Spermatozoa tidak mempunyai kemampuan untuk fertilisasi dan menyerap kembali cairan pada kauda epididimis De Larminant et al, 1978 dalam Aditya 2006.
Testosteron yang merupakan hormon yang berperan dalam proses spermatogenesis bila ketersediaannya sedikit akan menyebabkan proses itu terganggu dan dapat
mengakibatkan abnormalitas primer yaitu abnormalitas yang terjadi karena kelainan- kelainan pada spermatogenesis seperti kepala terlalu besar, kepala terlalu kecil, ekor
ganda dan lainnya Toelihere, 1985 dalam Aditya, 2006.
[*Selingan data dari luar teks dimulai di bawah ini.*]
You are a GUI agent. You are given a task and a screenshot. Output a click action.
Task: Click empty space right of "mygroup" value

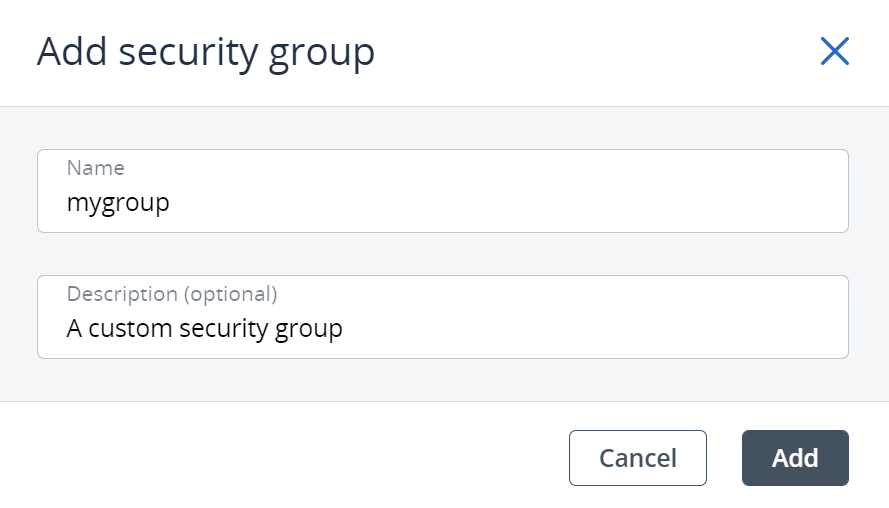click(500, 203)
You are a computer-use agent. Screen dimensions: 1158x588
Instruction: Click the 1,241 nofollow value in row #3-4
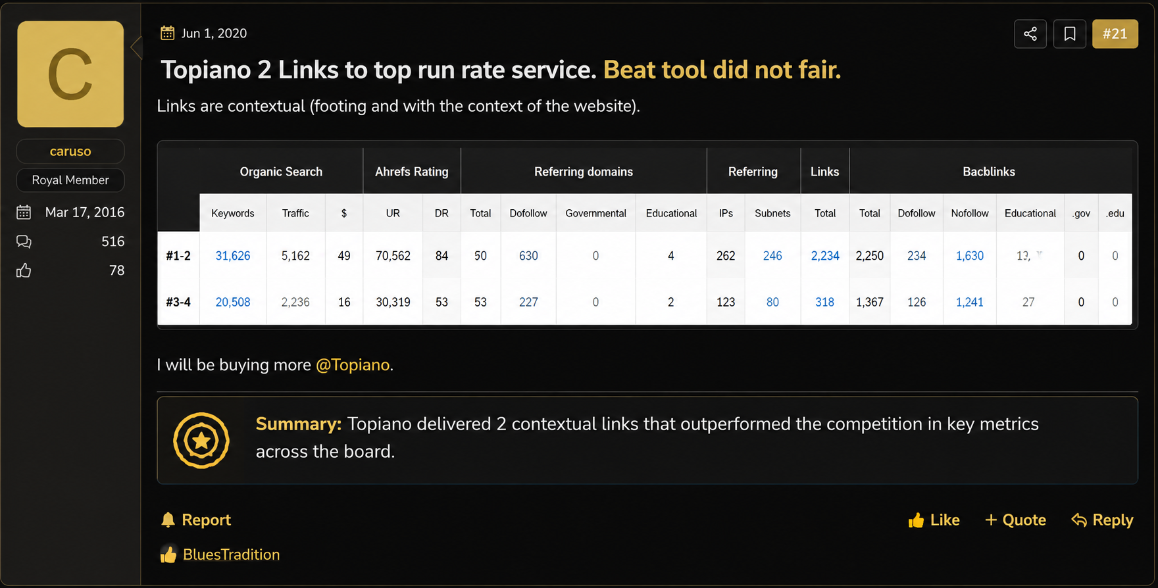tap(970, 302)
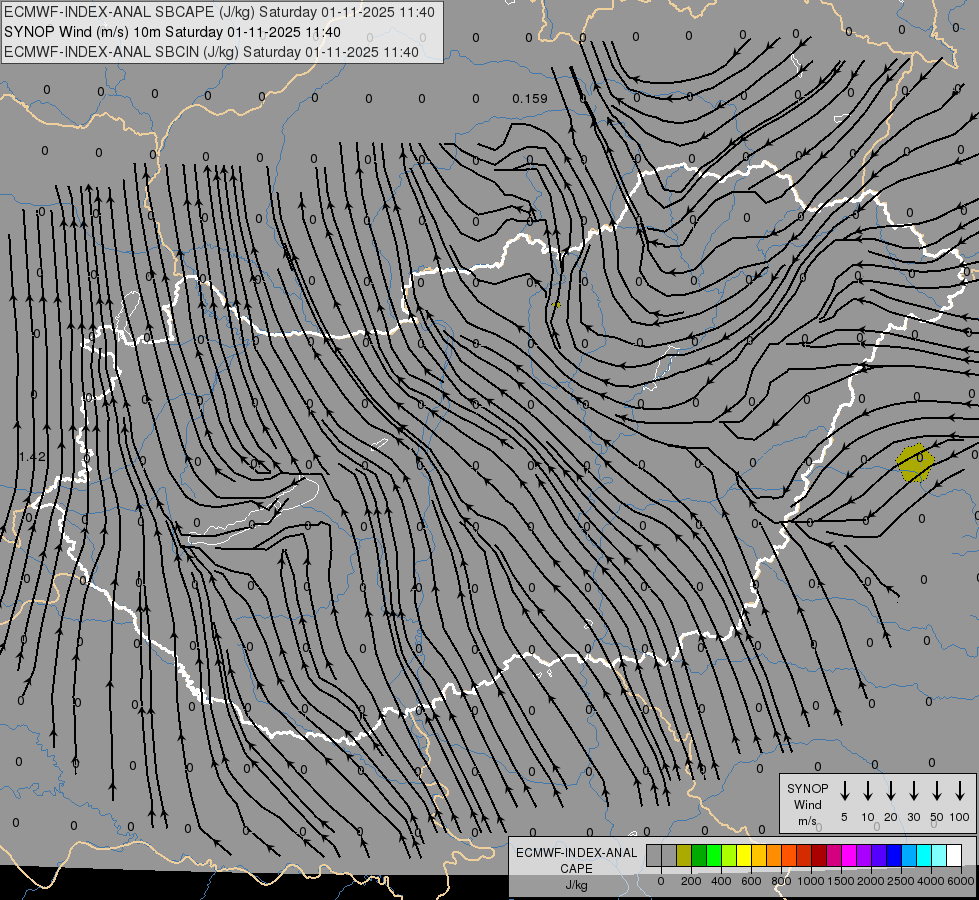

Hal ini juga didukung penelitian Pemberian ekstrak buah Pare 500 mgkgbbhari selama 14 hari ternyata dapat mempengaruhi kualitas spermatozoa
yaitu, terjadinya aglutinasi antar kepala, gerak di tempat dan gerak melingkar. Gerak melingkar dapat disebabkan karena kelainan morfologi, penghantaran energi rotasi
tidak ada atau tidak teratur dan keadaan ekor asimetris. Selanjutnya bila diberikan
selama 49 hari, didapatkan morfologi spermatozoa menjadi abnormal. Abnormalitas tersebut nampak di bagian leher spermatozoa menggembung bengkak. Hal tersebut
diduga disebabkan membengkaknya mitokondria. Hal ini mungkin disebabkan oleh bahan aktif golongan glikosida triterpen yang terkandung dalam buah Pare Wardoyo,
1990. Abnormalitas yang terjadi pada spermatozoa hasil penelitian diantaranya adalah spermatozoa tanpa ekor ataupun sebaliknya, satu kepala spermatozoa dengan
dua ekor ataupun sebaliknya, ekor yang bengkok atau patah dan kepala spermatozoa yang terlalu kecil. Hal tersebut sama dengan yang dipaparkan oleh Toelihere 1985.